Rohool Banka

India is not just a democracy but the largest democracy in the world. But what is democracy? Let’s analyse first the old-school definition. The simplest characteristic of democracy is that the government is chosen by the people. In the words of Abraham Lincoln, “Democracy is rule of people, for the people, and by the people.” However, it is not just people but institutions that sustain democracy, for example an independent judiciary, a credible opposition, and a free press. Here I shall talk about the institution of the press or media and its role in a democracy.
The press or media holds up a mirror to society and reports, discusses, and comments on issues that are important to society. In the age of information technology and social media, there is proliferation of fake news and yellow journalism. Freedom of speech and expression is at the heart of a democracy but should this freedom be extended to those who spread wrong information? Should they be allowed to confuse or mislead the people? Should they be allowed to ridicule the faith of others? That debate should be settled by the judiciary. If some journalist, say Peerzada Ashiq or Masrat Zahra, has “misinformed” or tried to “misguide” the people, they should be summoned to court and tried according to law and judicial procedure. But to slap on them charges that are meant for terrorists, under draconian laws like Unlawful Activities Prevention Act (UAPA), is not befitting a democracy. The amended (in 2019) UAPA confers powers upon the central government to designate an individual as a terrorist without benefit of trial, and such an individual can be arrested with no provision of bail. The government can easily misuse this law in the name of protecting the integrity and sovereignty of the country, just as it misused the Prevention of Terrorism Act (POTA) and Terrorist and Disruptive Activities (Prevention) Act (TADA).

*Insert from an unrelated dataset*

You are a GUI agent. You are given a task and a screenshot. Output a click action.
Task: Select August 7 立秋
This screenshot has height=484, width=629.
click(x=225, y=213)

Under such draconian laws, most of the journalists in Jammu and Kashmir are being intimidated and interrogated on flimsy grounds.

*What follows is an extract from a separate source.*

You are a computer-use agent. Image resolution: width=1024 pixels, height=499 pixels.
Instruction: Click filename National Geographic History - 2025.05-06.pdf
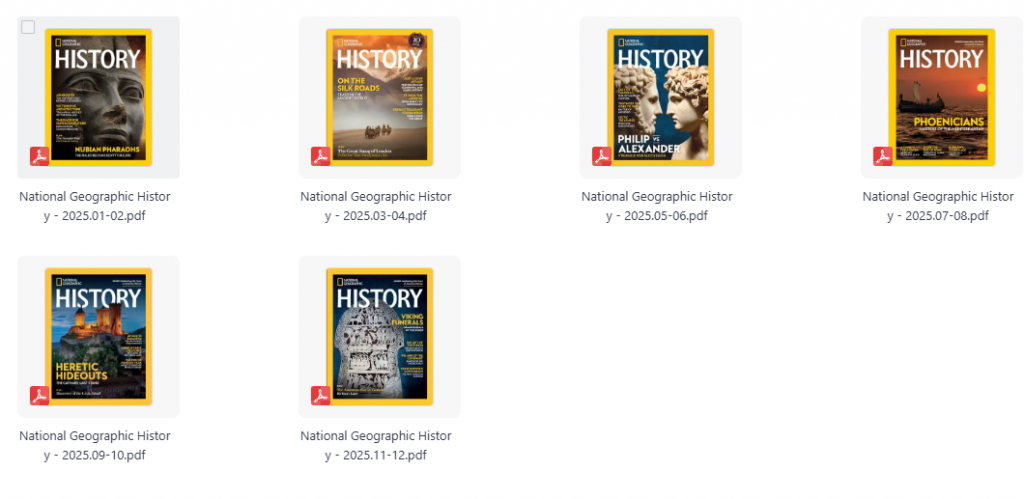coord(657,206)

The fact of the matter is that there have been many cases of human right violations in Jammu and Kashmir but all those stories remain buried because of restrictions placed on journalists. In fact, manufactured facts are published through the means of “embedded journalism”. This creates more rage among the public and intensifies the conflict between the state and citizens.

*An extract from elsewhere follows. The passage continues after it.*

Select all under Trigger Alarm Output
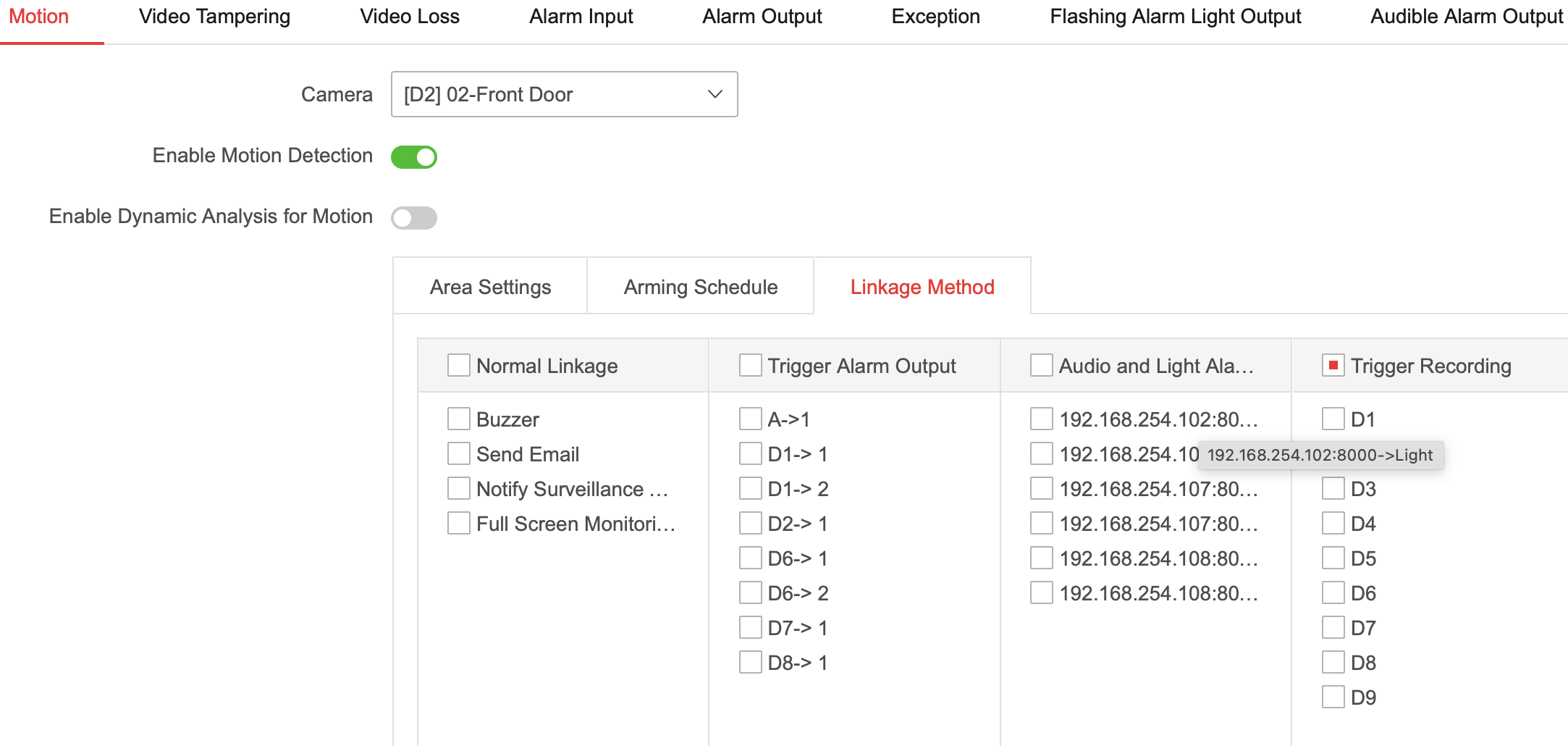 (x=751, y=365)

Suppression of journalism is not unique to India, it has become a global phenomenon in most of the democratic states. Populist political parties the world over are trying to undermine the media by harassing journalists, censoring press, and shutting down media outlets that oppose them. Simultaneously, they are saturating the media environment with party-sponsored and sympathetic private media channels. In the age of social media and internet, populists are heavily dependent on mass media to deliver their message and mobilise people directly. Earlier, political parties used to solely rely on part membership and civil society organisations to mobilise supporters. Now, taming the media, be it print or electronic or digital, is the main objective of every government.
The question we really have to ask ourselves is: Are we on the right track of democracy or are we seeing the retreat of democracy? Observing the frequent violations of freedom of the press, I must rephrase the old-school definition as, “Democracy is now far from the people.” Surely, it is time for course correction before it is too late.

The writer is as an independent researcher based in [email protected]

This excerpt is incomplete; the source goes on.